# Demo 04 - Pandas & Matplotlib

In [None]:
import pandas as pd
import matplotlib.pyplot as plt
import numpy as np
import time
import random

## Numpy

In [None]:
np.full(5, True)

**Question:** How many True's are there?

In [None]:
sum(np.full(5, True))



## DataFrames



### Constructing a DataFrame

##### Empty dataframe

In [None]:
pd.DataFrame()

**Adding columns to an empty dataframe**

In [None]:
tmp_df = pd.DataFrame()

# make 2 arrays and one list
list_one = ...
array_one = ...
array_two = ...

# add each as a column to tmp_df

tmp_df

### Pudding Film Dialogue Data

The data we will work with today comes from https://pudding.cool/2017/03/film-dialogue/

> Lately, Hollywood has been taking so much shit for rampant sexism and racism. The prevailing theme: white men dominate movie roles.

> But it’s all rhetoric and no data, which gets us nowhere in terms of having an informed discussion. How many movies are actually about men? What changes by genre, era, or box-office revenue? What circumstances generate more diversity?

> We didn’t set out trying to prove anything, but rather compile real data. We framed it as a census rather than a study. So we Googled our way to 8,000 screenplays and matched each character’s lines to an actor. From there, we compiled the number of words spoken by male and female characters across roughly 2,000 films, arguably the largest undertaking of script analysis, ever.

In [None]:
pd.read_csv("data/Pudding-Film-Dialogue-Clean.csv")

In [None]:
df = pd.read_csv("data/Pudding-Film-Dialogue-Clean.csv")
df.head(5)

**Question:** What are the different types in each column?

**Question:** This dataframe is pretty big, so lets just sample 1,000 examples and use that instead

### Listing columns

**Question:** On your own using the documentation, find the two ways we can list the columns.

*Hint* One way is a dataframe function and the other is an attribute/instance


### Accessing columns

3 options:

- `df.get(<column name>)`
- `df[<column name>]` - access like a collection
- `df.<column name>` - access like a attribute/method 

In [None]:
# try first option here
df.get('gender')

In [None]:
# try second option here
df['gender']

In [None]:
# try third option here
df.gender

### Accessing rows

In [None]:
## Access by index label

df.loc[4]

In [None]:
## Access by location

df.iloc[-1]

### Sorting dataframe

In [None]:
df.keys()

**Question:** What column should we sort by?

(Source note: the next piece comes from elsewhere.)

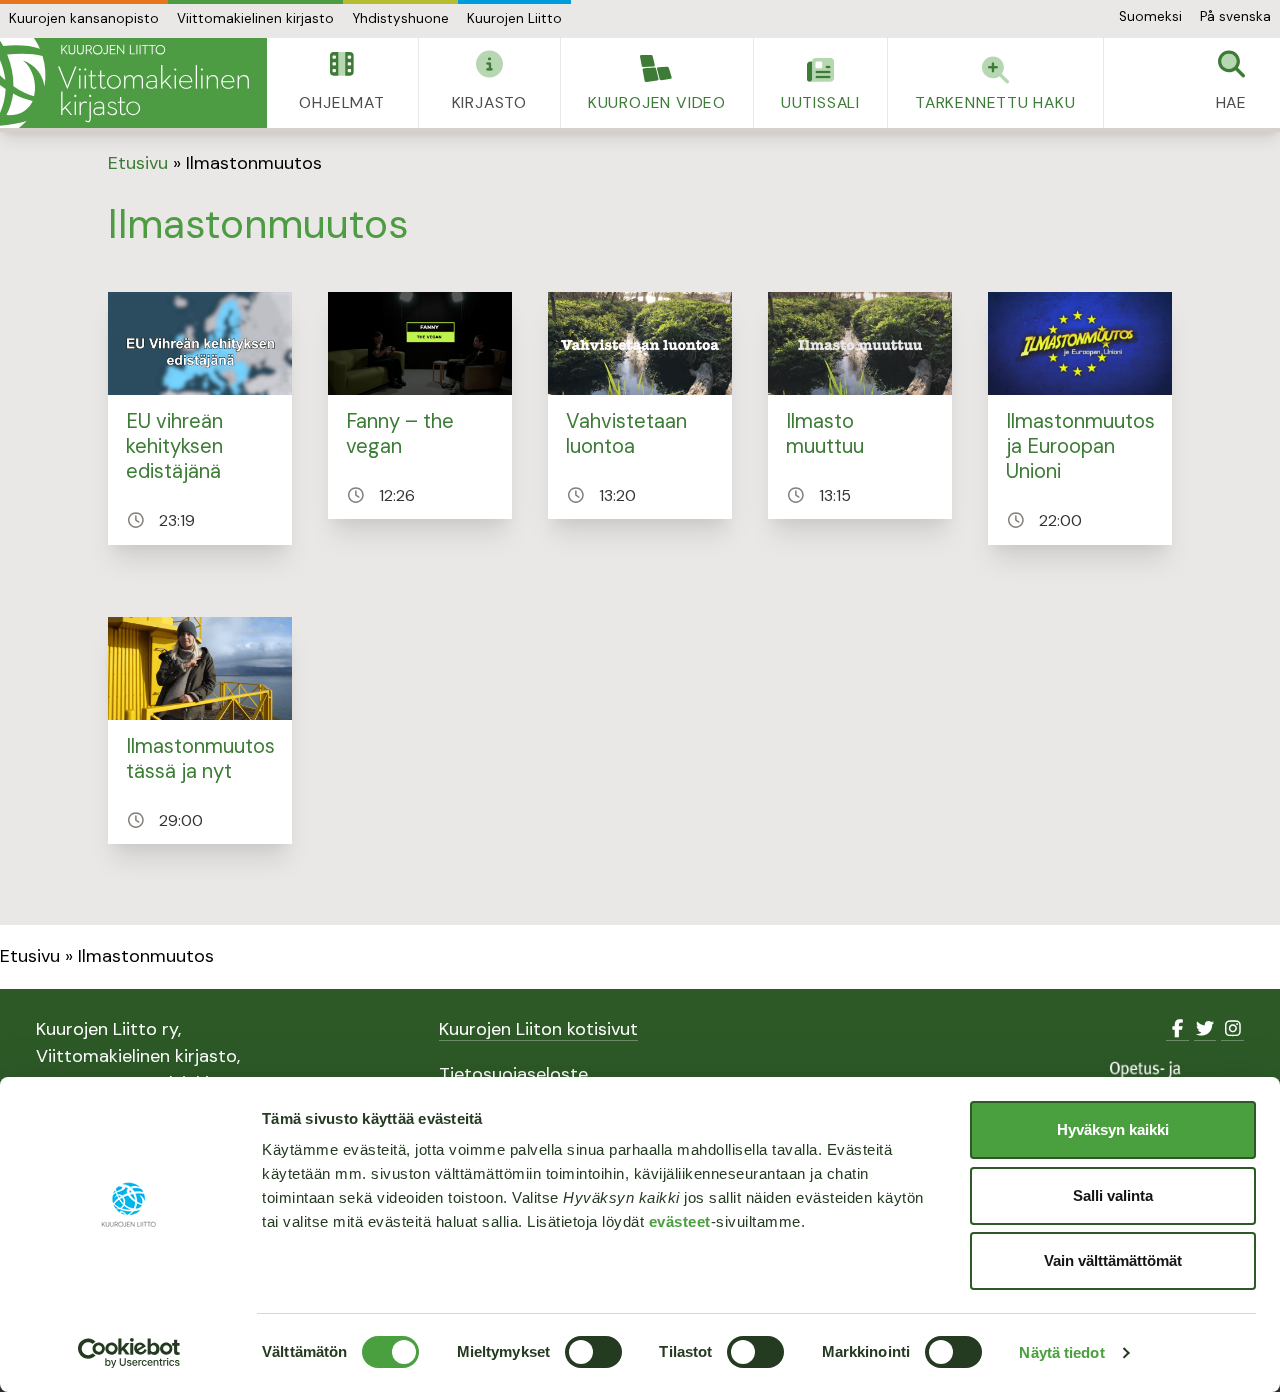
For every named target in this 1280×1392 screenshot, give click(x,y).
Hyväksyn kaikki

**Question:** What two columns should we sort by?

Return type of dataframe functions

### Querying 

**Question:** Find all movies over a certain age

**Question:** Make a new dataframe that has movies of just this certain age

In [None]:
old_movies = ...
old_movies

Let's look at the indices

**Question:** What do we notice about these indices?

Let's update our indices

**Question:** What method do you think we can use?

In [None]:
df.reset_index?

Let's not include the original index

In [None]:
df.reset_index?

#### Querying on Multiple Conditions

In [None]:
df[
    (df['release_year'] < 1930) # condition 1
    & # and 
    (df['gender'] == 'man') # condition 2
]

"|" for or

In [None]:
df

### Values in a column

**Question:** Based on everything we've seen so far, how can we determine the set of values that are in a column?

<details>
<summary>Hint</summary>
<b>1. Accessing the column; 2. convert the column (Series) to a set</b>  
</details>

In [None]:
#skip

In [None]:
#skip

`unique()`

In [None]:
df['gender'].unique()

**Question:** How many rows have their gender assigned as `woman`, `man`, or `?`

(note: 1st using everything we know so far, 2nd using my favoritve method)


### Grouping 

Let's group by gender

In [None]:
gender_groups = df.groupby('gender')
gender_groups

Now let's find the mean/average values of the other columns for each gender

In [None]:
gender_groups.mean()

**What just happened?**

1. The table’s rows are split into groups according to gender. 
    - All of the rows whose gender is 'man' are placed into one group,
    - All of the rows whose gender is 'woman' are placed into another group.
    - All of the rows whose gender is `?` are placed into another group

2. Each group is aggregated into a single row by average the value of entries in each of the group’s columns.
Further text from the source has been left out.